I expect a larger impact on the annual rate of inflation than the Draghi Rule implies and estimate one of say 1%.



16 thoughts on “Welcome relief for UK real wages from lower inflation numbers

  1. The last time motor insurance costs shot up I noticed that one of the major insurers (the only one I looked at) increased its profit by almost double over the previous year. Does the media pick that up? No they continue to trot out the line that it is all due to imposed costs. I shall be watching more closely this time.

    • Hi Eric

      We are seeing the oil price moves reflected across so many different countries. I have to confess I was wondering about any impact from butter with dairy being a big part of the Kiwi economy but all I found was this.

      “Higher vegetables prices pushed food inflation up 0.7 percent in the June 2017 quarter to 2.0 percent for the June 2017 year. Vegetables prices rose 19 percent for the year, with higher prices for lettuce, kumara, and broccoli.”

      So dearer broccoli is not just a UK thing…..Oh and hang on as I got there in the end.

      ” Dairy prices rose over the quarter, with prices for butter reaching their highest price since the series began. ”

      Meanwhile something else was familiar.

      “newly built houses, excluding land (up 6.4 percent)  actual rentals for housing (up 2.1 percent), with a 2.9 percent increase in Auckland and a 2.8 percent increase in Wellington  local authority rates (up 3.2 percent). “

  2. Just a few points on these inflation numbers, and the fact that the government has caused the increases either diretly or indirectly, specifically the butter and car insurance elements.

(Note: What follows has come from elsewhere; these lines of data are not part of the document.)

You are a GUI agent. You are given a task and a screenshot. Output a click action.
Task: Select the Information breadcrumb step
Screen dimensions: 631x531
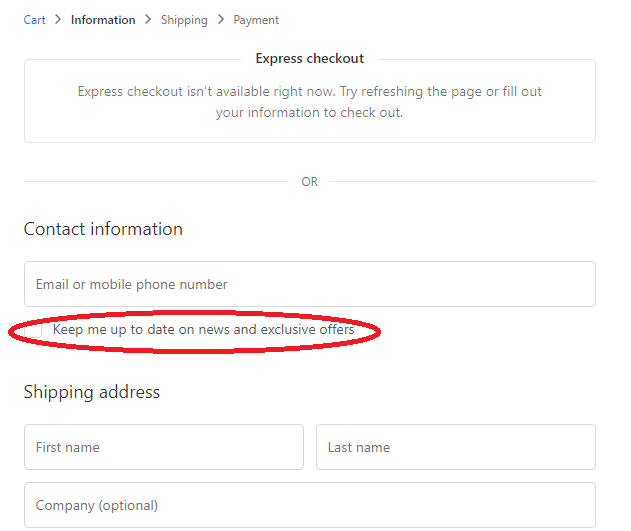click(x=103, y=20)
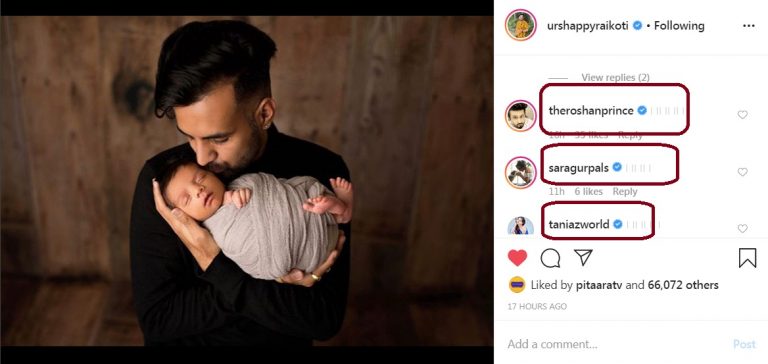Open saragurpals profile picture

coord(521,172)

    For years the UK government has colluded with supermarkets to keep items such as milk and bread prices artificially low since these are classed as “KVI’s” by shoppers – known value items – they cannot remeber all the prices of their weekly shop but tend to always remember bread and milk. The end result has been a massive increase in the number of dairy farmers 1.commiting suicide due to years of oppressive of artificially low prices combined with soaring feed and other costs.2.Many dairy farmers have decided to just close down or sell off thier business as it becomes increasingly unviable. This I believe has now added to the shortages and sharp increases seen recently in butter.
    Car insurance premiums have as Shaun has pointed out risen massively due to the ZIRP(insurance companies get a lower return on the bonds they have to purchase) and the discount rate changes dropping from 2.5% to minus 0.75% which will add about £75 to the average policy and the increase in premium tax from 10% to 12%.

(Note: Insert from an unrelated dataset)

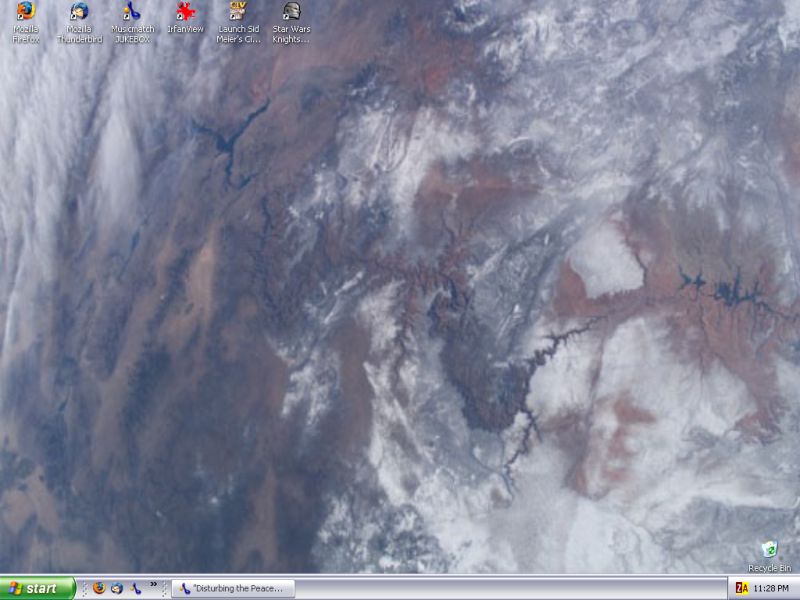Open the Start menu

pyautogui.click(x=38, y=588)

    Also there is the matter of so called “crash for cash” and “flash for crash”, the cost of which seems to virtually impossible to find, as the most often quoted figure £340m is from 2012 when it was a fraction of the problem it is today, but is totally avoidable as it is committed mainly by one ethnic group that the government bends over backwards to avoid causing “offence”(I’m sure we all know who) , one postcode Birmingham B9 is the worst in the country for it and it has become big business, recent sentences for the perpetrators were laughable, suspended sentences and small fines and community service.

    • Hi Kevin

      In case you or others reading this have not seen it here is an example of someone who was caught out by a dashcam.

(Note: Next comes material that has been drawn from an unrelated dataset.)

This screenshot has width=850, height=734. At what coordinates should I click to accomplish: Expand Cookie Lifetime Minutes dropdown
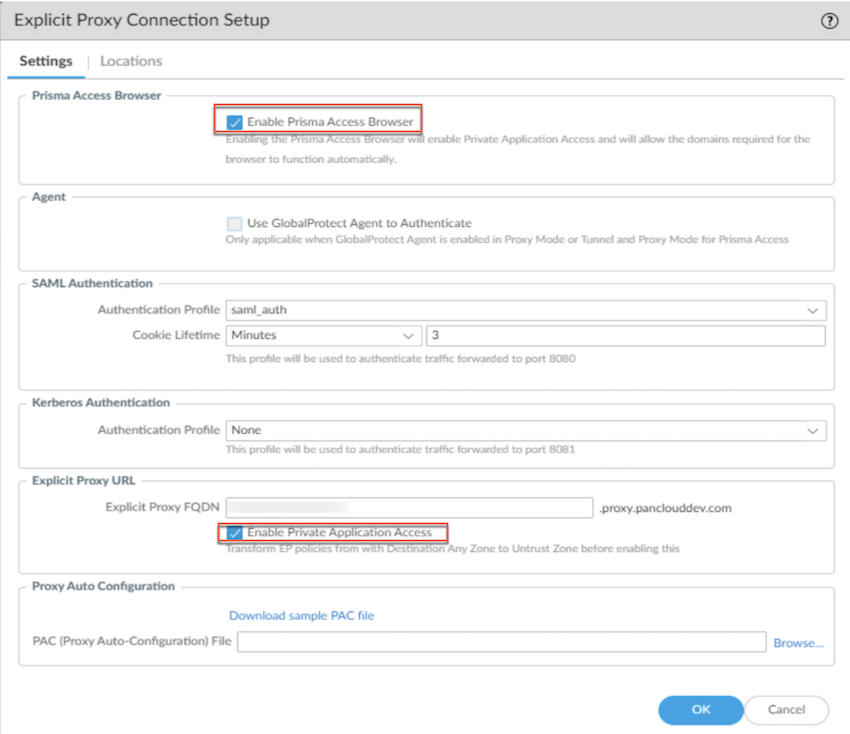click(323, 335)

      Sadly the driver told them rather than letting it play out.

      The bread and milk examples are intriguing because I recall some politicians being asked I think as part of the election before the last one. They were pretty hopeless about the KVIs

      • That is massively funny, especially the way the guy blatantly leaps backwards and throws himself onto the bonnet of the car.

  3. hello Shaun,

    from the things we can no longer afford

    prison services
    public services of any kind
    buying a house
    paying off student debt
    saving for a pension

    I could go on

    apparently my wages are increasing faster than inflation – no , they’re not , sorry fake news
    try over 5 years and I am most certainly poorer , giving rise to my utter contempt of ” official” inflation figures – making 1984 double speak kinda crude

    do I get any kind of traction from MSM over these issue? heck I do……


    still just able to afford some popcorn

    • I just about work in the oil industry so compete with people from the rest of the world for work. Service companies are almost exclusively hiring Indians/Asians instead of Brits with the day rate down 20-30% from just a few years ago (if you can get infrequent work thats available for westerners). I wonder what will happen when Chinese are allowed out the country to work.

      My industry shows in blatant fashion whats been happening and whats going to happen to peoples wages and jobs unless we get some form of protectionism to slow this race to the bottom western govts. have entered us in.

      As for food, for years my local garage has had an offer of a loaf of bread & 4 pints of milk for £2 .. last month this went up to £2.40 … and yesterday the offer is over with the price of bread at £1.55 & £1.40 for the milk. So close to 50% inflation on staple goods in a matter of weeks.

      Still its nothing compared to the houses i was watching at £215k a few years back that are now £300k +.

      Popcorns still £1 though!

      • I have often wondered that the super markets shopping deals are tied with the actual date that the HMG gathers data for their CPI figures ( or the supermarkets lower the prices then ) thus massaging the actual inflation figure

        as for RPI , well thats the Real Prices Index as opposed to the Creative Prices Index …..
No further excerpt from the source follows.